EXERCISE OBJECTIVE: Repeat exactly the lines of the entries below from the one with "Pricing [menuitem] (437, 2453)" through the one with "[Sara Imran] (20, 2458)", both ends included, and nothing else.

++++

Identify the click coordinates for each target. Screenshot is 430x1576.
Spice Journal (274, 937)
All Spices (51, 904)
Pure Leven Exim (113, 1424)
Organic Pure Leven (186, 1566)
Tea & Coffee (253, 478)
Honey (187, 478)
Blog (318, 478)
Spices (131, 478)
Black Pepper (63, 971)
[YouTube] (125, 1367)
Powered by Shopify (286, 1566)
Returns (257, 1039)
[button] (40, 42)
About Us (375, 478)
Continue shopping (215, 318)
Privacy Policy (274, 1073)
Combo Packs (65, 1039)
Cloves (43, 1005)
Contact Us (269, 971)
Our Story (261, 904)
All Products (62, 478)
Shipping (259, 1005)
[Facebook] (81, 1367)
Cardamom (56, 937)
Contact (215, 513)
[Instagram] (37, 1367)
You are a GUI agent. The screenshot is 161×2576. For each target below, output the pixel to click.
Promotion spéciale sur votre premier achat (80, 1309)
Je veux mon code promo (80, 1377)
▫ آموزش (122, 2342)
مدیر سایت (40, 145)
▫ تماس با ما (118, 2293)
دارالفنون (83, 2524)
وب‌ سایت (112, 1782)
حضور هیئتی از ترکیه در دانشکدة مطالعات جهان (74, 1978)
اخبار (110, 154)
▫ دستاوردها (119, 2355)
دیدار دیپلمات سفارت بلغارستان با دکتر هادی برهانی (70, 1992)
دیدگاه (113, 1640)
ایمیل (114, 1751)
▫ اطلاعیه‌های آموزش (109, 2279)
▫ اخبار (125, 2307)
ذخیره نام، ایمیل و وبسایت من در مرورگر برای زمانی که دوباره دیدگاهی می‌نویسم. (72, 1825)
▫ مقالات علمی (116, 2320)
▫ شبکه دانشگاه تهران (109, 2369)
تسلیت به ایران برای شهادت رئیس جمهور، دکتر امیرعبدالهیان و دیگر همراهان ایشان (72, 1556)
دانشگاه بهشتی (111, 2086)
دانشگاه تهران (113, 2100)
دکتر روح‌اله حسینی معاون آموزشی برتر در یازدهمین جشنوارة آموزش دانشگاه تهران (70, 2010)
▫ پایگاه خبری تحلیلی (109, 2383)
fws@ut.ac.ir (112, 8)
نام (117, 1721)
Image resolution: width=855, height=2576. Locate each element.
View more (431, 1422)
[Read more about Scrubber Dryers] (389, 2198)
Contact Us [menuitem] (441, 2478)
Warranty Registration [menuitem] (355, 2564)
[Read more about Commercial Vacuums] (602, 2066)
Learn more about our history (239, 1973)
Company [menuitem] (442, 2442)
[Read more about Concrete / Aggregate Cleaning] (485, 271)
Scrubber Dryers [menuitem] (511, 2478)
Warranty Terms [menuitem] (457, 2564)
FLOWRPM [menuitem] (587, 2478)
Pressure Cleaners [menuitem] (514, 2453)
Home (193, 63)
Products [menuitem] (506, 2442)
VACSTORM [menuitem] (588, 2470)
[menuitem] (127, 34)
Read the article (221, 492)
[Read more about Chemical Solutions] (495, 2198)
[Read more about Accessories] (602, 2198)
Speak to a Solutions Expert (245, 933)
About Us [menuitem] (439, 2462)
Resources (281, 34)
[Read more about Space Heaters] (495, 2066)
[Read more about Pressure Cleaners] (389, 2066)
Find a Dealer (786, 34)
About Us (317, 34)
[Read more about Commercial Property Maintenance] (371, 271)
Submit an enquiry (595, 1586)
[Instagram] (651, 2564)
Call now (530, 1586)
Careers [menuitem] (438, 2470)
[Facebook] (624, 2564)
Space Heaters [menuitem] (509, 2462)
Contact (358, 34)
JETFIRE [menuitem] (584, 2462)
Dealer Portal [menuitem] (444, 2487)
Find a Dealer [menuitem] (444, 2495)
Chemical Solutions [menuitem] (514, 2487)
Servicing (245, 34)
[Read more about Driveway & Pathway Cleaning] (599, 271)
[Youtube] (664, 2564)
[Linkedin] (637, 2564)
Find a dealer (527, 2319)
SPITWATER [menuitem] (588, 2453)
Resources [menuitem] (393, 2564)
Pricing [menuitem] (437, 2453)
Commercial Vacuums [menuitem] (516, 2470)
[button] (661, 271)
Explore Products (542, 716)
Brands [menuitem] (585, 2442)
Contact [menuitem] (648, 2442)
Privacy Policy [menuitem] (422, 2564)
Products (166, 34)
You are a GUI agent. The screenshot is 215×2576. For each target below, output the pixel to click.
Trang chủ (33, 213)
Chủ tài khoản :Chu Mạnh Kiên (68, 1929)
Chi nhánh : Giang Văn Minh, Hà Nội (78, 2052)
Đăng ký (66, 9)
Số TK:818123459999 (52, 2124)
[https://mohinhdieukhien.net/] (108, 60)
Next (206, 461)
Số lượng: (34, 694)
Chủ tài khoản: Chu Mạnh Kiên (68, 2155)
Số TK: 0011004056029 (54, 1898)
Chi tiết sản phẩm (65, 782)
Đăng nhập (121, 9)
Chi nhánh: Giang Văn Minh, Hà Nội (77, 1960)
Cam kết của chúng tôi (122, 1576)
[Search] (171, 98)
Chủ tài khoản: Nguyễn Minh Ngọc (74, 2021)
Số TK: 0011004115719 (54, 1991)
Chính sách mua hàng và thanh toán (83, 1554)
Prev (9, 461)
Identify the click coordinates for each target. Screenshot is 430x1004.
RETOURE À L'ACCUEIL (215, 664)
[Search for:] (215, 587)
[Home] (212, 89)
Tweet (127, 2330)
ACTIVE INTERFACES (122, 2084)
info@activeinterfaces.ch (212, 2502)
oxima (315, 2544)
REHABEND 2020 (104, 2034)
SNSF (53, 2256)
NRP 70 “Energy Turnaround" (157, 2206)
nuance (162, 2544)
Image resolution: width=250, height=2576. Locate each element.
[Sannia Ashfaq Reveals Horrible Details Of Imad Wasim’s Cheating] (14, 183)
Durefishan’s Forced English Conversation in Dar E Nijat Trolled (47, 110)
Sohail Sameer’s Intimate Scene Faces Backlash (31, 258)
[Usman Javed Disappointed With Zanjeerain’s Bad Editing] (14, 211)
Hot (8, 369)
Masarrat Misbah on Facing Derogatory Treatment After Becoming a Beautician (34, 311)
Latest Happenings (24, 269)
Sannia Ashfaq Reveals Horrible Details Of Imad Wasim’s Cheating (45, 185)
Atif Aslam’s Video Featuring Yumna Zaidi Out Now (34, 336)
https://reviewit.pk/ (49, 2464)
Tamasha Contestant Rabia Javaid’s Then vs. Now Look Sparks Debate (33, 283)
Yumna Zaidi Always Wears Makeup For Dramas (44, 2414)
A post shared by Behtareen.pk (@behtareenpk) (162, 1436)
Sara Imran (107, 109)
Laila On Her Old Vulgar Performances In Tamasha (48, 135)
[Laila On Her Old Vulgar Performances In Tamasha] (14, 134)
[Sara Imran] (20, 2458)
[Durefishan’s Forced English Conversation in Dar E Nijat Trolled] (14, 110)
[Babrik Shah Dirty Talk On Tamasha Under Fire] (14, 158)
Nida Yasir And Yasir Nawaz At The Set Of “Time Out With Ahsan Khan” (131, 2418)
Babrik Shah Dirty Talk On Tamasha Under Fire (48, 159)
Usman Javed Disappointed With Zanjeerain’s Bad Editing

++++

SOLUTION FOR THIS PROBLEM:
Pricing [menuitem] (437, 2453)
Commercial Vacuums [menuitem] (516, 2470)
[button] (661, 271)
Explore Products (542, 716)
Brands [menuitem] (585, 2442)
Contact [menuitem] (648, 2442)
Privacy Policy [menuitem] (422, 2564)
Products (166, 34)
You are a GUI agent. The screenshot is 215×2576. For each target below, output the pixel to click.
Trang chủ (33, 213)
Chủ tài khoản :Chu Mạnh Kiên (68, 1929)
Chi nhánh : Giang Văn Minh, Hà Nội (78, 2052)
Đăng ký (66, 9)
Số TK:818123459999 (52, 2124)
[https://mohinhdieukhien.net/] (108, 60)
Next (206, 461)
Số lượng: (34, 694)
Chủ tài khoản: Chu Mạnh Kiên (68, 2155)
Số TK: 0011004056029 (54, 1898)
Chi tiết sản phẩm (65, 782)
Đăng nhập (121, 9)
Chi nhánh: Giang Văn Minh, Hà Nội (77, 1960)
Cam kết của chúng tôi (122, 1576)
[Search] (171, 98)
Chủ tài khoản: Nguyễn Minh Ngọc (74, 2021)
Số TK: 0011004115719 (54, 1991)
Chính sách mua hàng và thanh toán (83, 1554)
Prev (9, 461)
Identify the click coordinates for each target. Screenshot is 430x1004.
RETOURE À L'ACCUEIL (215, 664)
[Search for:] (215, 587)
[Home] (212, 89)
Tweet (127, 2330)
ACTIVE INTERFACES (122, 2084)
info@activeinterfaces.ch (212, 2502)
oxima (315, 2544)
REHABEND 2020 (104, 2034)
SNSF (53, 2256)
NRP 70 “Energy Turnaround" (157, 2206)
nuance (162, 2544)
Image resolution: width=250, height=2576. Locate each element.
[Sannia Ashfaq Reveals Horrible Details Of Imad Wasim’s Cheating] (14, 183)
Durefishan’s Forced English Conversation in Dar E Nijat Trolled (47, 110)
Sohail Sameer’s Intimate Scene Faces Backlash (31, 258)
[Usman Javed Disappointed With Zanjeerain’s Bad Editing] (14, 211)
Hot (8, 369)
Masarrat Misbah on Facing Derogatory Treatment After Becoming a Beautician (34, 311)
Latest Happenings (24, 269)
Sannia Ashfaq Reveals Horrible Details Of Imad Wasim’s Cheating (45, 185)
Atif Aslam’s Video Featuring Yumna Zaidi Out Now (34, 336)
https://reviewit.pk/ (49, 2464)
Tamasha Contestant Rabia Javaid’s Then vs. Now Look Sparks Debate (33, 283)
Yumna Zaidi Always Wears Makeup For Dramas (44, 2414)
A post shared by Behtareen.pk (@behtareenpk) (162, 1436)
Sara Imran (107, 109)
Laila On Her Old Vulgar Performances In Tamasha (48, 135)
[Laila On Her Old Vulgar Performances In Tamasha] (14, 134)
[Sara Imran] (20, 2458)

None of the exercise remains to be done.